Hungary's Return
Peter Magyar's election ended Orbán's decade-long EU blocking — and Macron wants Budapest's comeback at the center of his final Bastille Day.
At a Glance
Peter Magyar, Hungary’s new prime minister — elected on April 12 and sworn in on May 9 — met French President Emmanuel Macron at the Élysée Palace on June 3, the clearest signal yet of Budapest’s realignment toward the EU mainstream.
The European Commission announced the release of €16.4 billion in EU funds frozen under Orbán, contingent on democratic reforms by Magyar’s government.
Macron has personally invited Magyar to the July 14 Bastille Day parade, which he wants to give a distinctly “European character” — a symbolic closing act before his presidential term ends.
This image is used for illustrative purposes only.
Budapest changes orbit
For more than a decade, Viktor Orbán’s Hungary operated as a persistent wrench in European machinery: blocking EU military and financial support for Ukraine, defying rule-of-law directives, and accumulating frozen structural funds. Peter Magyar’s victory in the April 12 parliamentary elections brought that era to an abrupt close.
Sworn in on May 9, Magyar moved immediately. Within weeks he had visited Warsaw, Vienna, Brussels, and Berlin — before meeting Macron in Paris. The pace signals intent: Hungary is no longer positioning itself as a disruptor but as a partner seeking full reintegration into the EU fold.
What €16.4 billion in frozen funds actually means
The European Commission, the EU’s executive arm, announced last Friday the release of €16.4 billion in funds blocked since Brussels determined Hungary had failed to meet rule-of-law standards. The package comprises three tranches — roughly €10 billion in cohesion funds, €4.2 billion in recovery funds, and €2.2 billion in agricultural support — none of which will flow automatically. Each tranche is conditioned on reforms that Magyar has pledged to implement, particularly on anti-corruption measures and judicial independence.
For Hungary, the stakes are substantial. These funds represent years of suspended EU transfers — a structural shortfall that had weighed on investor confidence and widened the gap between Budapest and European capitals. Magyar personally assured Macron that his government would “do everything against corruption” to attract French and European investment.
This conditional disbursement illustrates a mechanism the EU spent years developing: using budget conditionality as a lever for democratic reform. Its consistent application under European Commission President Ursula von der Leyen remains debated, but the Magyar precedent could establish it as a durable tool for political transformation — provided the promised reforms materialize.

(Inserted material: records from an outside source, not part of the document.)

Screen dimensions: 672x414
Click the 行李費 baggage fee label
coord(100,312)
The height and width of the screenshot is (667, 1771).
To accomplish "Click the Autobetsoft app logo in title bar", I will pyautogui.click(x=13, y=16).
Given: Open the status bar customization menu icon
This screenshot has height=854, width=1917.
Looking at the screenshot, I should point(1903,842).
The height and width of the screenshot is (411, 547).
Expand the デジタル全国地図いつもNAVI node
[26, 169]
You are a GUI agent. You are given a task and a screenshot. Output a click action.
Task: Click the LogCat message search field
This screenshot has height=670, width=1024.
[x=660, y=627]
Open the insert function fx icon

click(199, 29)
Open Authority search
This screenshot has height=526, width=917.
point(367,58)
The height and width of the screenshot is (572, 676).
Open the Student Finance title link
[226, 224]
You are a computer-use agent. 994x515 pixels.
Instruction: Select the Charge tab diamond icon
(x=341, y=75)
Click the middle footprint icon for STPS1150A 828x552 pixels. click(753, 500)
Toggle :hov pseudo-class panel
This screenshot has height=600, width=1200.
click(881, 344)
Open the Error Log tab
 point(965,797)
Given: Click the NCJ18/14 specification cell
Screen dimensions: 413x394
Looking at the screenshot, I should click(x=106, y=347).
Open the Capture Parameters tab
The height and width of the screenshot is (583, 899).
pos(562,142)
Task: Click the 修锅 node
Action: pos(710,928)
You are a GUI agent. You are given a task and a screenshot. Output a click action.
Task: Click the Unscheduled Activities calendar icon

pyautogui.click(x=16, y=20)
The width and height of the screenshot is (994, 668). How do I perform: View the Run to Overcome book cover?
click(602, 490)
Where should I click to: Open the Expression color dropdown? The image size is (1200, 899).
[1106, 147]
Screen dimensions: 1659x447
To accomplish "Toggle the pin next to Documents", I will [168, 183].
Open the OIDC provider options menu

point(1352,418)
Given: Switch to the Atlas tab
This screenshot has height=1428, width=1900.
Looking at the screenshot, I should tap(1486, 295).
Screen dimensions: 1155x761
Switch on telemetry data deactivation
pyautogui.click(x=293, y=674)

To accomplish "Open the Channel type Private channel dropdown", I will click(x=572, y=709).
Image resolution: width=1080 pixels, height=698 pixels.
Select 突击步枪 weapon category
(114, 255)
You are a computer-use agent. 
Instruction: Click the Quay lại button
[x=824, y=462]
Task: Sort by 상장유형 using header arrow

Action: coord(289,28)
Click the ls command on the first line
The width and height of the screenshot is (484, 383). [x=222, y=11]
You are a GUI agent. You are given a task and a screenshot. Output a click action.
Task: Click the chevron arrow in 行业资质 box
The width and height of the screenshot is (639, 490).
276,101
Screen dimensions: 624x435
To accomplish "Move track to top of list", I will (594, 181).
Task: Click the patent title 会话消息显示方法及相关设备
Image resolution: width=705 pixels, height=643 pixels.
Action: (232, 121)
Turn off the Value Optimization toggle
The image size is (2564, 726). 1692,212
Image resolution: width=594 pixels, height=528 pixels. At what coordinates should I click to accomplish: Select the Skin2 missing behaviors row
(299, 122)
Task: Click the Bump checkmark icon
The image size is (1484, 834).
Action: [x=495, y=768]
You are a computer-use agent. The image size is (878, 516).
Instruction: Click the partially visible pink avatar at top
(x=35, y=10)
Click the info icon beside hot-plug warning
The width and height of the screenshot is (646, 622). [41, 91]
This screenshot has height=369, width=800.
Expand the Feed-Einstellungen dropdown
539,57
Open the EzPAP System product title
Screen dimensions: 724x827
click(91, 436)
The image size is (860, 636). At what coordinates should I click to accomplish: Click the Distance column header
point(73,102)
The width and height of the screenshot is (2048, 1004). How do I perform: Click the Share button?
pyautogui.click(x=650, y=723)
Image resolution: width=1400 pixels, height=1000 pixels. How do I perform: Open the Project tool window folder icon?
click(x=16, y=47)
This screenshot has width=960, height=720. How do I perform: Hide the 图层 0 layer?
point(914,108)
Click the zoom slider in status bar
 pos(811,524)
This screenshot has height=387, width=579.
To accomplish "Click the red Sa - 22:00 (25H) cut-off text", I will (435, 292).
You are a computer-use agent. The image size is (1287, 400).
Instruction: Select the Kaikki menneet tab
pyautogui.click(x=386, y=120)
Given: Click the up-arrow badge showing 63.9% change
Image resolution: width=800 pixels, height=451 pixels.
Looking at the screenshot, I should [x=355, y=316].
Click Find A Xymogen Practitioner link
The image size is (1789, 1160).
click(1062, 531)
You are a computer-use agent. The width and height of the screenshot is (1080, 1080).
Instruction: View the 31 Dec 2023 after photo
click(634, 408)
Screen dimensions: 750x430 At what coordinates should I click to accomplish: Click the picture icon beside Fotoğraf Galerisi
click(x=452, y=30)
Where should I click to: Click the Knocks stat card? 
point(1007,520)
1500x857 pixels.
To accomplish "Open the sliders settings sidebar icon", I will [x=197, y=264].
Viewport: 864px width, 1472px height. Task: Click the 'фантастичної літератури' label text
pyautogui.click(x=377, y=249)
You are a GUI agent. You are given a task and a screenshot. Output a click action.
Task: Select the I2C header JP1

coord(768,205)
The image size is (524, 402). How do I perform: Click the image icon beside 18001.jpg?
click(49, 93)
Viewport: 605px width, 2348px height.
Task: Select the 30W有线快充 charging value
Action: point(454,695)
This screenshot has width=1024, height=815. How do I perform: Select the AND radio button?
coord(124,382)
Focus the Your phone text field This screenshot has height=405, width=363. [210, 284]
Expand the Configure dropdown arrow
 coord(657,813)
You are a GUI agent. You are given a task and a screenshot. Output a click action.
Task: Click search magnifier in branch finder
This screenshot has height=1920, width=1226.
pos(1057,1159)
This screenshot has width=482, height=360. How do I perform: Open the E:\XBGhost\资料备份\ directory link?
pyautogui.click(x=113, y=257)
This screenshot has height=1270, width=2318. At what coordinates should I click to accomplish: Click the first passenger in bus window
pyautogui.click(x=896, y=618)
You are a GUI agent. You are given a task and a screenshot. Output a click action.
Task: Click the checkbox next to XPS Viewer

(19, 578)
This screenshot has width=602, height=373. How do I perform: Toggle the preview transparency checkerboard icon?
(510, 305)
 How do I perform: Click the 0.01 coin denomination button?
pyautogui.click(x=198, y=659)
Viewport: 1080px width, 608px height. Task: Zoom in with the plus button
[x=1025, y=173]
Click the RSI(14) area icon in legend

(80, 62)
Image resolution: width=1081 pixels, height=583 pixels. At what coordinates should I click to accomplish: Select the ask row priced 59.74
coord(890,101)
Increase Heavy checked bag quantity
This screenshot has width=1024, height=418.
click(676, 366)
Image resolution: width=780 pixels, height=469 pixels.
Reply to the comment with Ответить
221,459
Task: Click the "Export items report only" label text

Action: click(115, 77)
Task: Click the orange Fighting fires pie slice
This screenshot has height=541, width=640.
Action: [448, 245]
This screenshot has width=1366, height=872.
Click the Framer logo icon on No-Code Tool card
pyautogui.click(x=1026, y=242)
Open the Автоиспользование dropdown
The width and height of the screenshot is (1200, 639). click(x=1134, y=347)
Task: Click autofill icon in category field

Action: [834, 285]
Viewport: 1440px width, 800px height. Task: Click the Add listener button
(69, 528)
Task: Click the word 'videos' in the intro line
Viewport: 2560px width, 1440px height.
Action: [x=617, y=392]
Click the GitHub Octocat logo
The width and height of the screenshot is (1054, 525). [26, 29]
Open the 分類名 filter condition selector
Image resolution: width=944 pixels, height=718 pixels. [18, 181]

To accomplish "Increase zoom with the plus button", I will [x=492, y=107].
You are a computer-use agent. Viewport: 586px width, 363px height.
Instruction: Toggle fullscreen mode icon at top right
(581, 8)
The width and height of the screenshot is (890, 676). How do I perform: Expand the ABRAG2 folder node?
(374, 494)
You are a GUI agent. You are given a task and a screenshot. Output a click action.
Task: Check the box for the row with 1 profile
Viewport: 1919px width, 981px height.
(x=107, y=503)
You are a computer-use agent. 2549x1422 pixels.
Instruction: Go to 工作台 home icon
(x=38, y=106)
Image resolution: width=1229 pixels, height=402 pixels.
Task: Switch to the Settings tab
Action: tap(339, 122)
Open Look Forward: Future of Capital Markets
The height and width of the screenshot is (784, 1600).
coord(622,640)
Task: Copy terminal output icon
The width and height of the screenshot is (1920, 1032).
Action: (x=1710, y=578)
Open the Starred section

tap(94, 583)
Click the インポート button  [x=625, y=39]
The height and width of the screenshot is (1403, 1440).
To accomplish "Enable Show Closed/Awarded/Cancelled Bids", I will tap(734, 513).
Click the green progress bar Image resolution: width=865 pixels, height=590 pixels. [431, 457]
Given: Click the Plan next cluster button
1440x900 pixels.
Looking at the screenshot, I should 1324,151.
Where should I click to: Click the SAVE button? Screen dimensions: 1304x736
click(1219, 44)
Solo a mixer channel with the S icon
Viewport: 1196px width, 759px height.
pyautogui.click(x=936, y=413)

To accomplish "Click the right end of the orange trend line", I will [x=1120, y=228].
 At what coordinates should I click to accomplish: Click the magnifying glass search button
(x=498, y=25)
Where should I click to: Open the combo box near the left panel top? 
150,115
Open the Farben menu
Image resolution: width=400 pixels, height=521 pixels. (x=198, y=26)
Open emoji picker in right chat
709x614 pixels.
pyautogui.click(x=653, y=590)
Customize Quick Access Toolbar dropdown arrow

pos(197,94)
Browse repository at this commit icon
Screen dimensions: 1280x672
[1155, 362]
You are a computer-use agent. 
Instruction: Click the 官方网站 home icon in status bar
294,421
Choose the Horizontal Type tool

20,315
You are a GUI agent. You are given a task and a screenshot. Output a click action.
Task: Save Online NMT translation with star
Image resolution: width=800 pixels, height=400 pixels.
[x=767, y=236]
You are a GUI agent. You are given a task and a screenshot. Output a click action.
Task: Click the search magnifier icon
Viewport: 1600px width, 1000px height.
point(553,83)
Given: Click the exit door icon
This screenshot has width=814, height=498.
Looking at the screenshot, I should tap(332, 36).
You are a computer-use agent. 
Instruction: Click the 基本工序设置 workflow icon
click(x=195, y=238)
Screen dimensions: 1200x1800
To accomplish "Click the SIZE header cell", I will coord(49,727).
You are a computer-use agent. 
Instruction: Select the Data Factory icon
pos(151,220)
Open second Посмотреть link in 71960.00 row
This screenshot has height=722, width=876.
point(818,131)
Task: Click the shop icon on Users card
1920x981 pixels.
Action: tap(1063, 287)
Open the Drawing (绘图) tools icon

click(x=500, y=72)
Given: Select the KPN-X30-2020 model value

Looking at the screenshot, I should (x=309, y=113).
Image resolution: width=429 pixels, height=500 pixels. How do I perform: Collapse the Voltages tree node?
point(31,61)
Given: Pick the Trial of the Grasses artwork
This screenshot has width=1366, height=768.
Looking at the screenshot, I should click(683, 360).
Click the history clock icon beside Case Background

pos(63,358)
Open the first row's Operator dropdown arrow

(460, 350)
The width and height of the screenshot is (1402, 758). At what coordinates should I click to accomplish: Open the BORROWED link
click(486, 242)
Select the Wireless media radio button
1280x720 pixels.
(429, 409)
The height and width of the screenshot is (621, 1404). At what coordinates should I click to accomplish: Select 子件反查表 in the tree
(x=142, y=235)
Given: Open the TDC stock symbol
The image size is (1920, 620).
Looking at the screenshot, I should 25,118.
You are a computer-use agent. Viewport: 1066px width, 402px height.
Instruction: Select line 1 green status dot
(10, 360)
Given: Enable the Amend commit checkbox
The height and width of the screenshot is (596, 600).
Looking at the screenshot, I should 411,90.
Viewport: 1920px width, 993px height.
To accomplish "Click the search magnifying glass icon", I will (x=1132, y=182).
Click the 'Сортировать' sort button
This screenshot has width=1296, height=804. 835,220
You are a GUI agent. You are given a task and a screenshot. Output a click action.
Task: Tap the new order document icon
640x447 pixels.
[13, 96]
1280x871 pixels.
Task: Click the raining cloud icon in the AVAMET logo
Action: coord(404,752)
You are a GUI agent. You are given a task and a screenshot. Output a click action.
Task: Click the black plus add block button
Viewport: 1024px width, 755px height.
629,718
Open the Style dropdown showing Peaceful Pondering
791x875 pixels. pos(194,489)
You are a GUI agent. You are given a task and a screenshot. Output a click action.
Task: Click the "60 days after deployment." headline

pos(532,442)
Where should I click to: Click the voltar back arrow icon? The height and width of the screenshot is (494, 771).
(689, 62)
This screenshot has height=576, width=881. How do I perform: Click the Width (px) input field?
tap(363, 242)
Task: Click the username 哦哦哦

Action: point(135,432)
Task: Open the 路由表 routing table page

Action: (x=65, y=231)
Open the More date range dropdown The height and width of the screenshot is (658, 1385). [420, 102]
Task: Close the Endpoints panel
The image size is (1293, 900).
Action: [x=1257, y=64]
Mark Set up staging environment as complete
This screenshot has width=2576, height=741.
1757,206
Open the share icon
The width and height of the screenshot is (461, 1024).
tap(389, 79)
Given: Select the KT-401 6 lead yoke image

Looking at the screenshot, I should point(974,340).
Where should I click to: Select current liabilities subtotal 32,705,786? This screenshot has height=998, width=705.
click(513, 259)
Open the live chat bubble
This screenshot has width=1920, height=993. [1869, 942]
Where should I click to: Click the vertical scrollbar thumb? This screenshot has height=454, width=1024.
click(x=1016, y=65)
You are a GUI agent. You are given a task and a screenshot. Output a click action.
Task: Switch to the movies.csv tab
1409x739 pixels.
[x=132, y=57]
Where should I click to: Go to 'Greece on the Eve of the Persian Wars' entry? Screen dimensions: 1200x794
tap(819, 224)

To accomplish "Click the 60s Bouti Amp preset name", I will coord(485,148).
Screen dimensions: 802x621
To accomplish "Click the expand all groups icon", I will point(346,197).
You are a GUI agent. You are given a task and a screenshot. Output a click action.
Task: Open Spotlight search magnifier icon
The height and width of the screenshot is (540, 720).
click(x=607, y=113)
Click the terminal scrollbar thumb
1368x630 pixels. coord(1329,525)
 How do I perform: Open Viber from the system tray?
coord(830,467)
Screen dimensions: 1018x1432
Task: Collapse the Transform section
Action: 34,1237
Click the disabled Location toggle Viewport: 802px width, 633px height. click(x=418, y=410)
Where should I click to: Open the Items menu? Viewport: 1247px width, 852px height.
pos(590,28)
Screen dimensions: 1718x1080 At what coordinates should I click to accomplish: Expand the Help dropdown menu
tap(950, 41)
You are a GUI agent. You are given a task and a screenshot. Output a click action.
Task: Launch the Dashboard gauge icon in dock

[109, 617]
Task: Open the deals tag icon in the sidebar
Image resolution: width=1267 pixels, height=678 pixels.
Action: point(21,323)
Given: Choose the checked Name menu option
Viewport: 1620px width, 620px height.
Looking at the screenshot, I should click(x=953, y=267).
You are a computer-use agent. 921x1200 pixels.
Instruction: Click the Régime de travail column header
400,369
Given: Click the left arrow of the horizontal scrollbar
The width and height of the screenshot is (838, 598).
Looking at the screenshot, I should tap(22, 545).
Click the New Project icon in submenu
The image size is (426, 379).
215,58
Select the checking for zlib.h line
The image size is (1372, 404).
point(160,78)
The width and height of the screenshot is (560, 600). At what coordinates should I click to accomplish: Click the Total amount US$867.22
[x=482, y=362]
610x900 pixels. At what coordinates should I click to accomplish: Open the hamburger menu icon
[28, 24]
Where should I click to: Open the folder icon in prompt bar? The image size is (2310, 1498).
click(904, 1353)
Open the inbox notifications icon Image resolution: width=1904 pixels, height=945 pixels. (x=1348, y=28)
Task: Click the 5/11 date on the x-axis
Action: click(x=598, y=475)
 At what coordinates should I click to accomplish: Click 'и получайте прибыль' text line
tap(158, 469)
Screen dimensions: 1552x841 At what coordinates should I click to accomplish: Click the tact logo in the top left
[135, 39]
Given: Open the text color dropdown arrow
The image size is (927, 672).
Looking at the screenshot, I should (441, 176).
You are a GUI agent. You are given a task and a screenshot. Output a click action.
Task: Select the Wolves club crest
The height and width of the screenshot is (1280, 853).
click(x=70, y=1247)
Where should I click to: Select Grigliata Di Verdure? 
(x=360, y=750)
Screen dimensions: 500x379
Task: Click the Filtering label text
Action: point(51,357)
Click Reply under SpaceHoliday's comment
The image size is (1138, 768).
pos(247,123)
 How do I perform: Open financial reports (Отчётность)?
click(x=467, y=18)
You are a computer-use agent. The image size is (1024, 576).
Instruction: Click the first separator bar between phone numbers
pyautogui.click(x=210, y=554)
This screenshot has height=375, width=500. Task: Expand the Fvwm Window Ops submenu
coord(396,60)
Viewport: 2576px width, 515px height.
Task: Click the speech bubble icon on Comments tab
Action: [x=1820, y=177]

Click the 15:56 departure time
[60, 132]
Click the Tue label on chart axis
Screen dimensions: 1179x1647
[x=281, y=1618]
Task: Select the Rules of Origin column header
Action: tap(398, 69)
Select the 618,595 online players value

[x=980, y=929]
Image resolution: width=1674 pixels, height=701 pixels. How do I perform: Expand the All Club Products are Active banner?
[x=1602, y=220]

Bastille Day as foreign policy theater
Macron has personally invited Magyar to the July 14 Bastille Day parade — an invitation the Hungarian prime minister has accepted and publicly welcomed. The broader ambition is to give the celebration a strongly “European character,” with one option under consideration being to invite leaders from the “coalition of the willing” — the group of countries prepared to offer security guarantees to Ukraine in the event of a peace agreement with Russia. Magyar’s presence in that format would carry particular weight: his predecessor had actively blocked EU common positions on Ukraine.
In return, Magyar invited Macron to Budapest on October 23, 2026, for the 70th anniversary of the 1956 Hungarian Uprising — the foundational moment of anti-Soviet resistance in Central Europe.
What the Franco-Hungarian rapprochement reveals about the EU in 2026
The two leaders announced plans for a new bilateral strategic partnership to be concluded before year’s end, covering defense, nuclear energy, industry, agriculture, disinformation resilience, and democratic governance.
Magyar also proposed inviting France and Germany to join meetings of the Visegrád Group — the regional bloc comprising Poland, Hungary, Slovakia, and the Czech Republic — a format that under Orbán had frequently amplified Eurosceptic positions within the EU. The proposal is still in discussion, but if it holds, it could alter the EU’s internal balance of power: a Visegrád reoriented toward Paris and Berlin would structurally weaken the lines of resistance that had slowed collective decision-making.
The deeper question remains whether the change in Hungary runs as deep as its diplomatic signals suggest. Magyar is governing a country whose institutions were systematically weakened over more than a decade, according to repeated European Commission assessments. The reforms pledged to von der Leyen and Macron will require confronting well-entrenched networks of interest. A Bastille Day invitation is a beginning. The reality on the ground will take years to verify.
A vote for change is not a completed reform.
The Bottom Line
Hungary under Magyar fits a broader pattern that could represent the structural retreat of hard-right populism in Central Europe, following electoral shifts in Poland and Slovakia in recent years. The real question for the EU is not whether Budapest has changed direction — it is whether the Union’s instruments, starting with budget conditionality, are robust enough to anchor that change over time. €16.4 billion in frozen funds is a lever. It is also a promise the EU will need to honor if reforms materialize — and one Budapest will have every incentive to showcase to its advantage. One indicator worth watching: how Magyar navigates Hungary’s own internal institutional tensions, including those that could yet emerge with other branches of the state.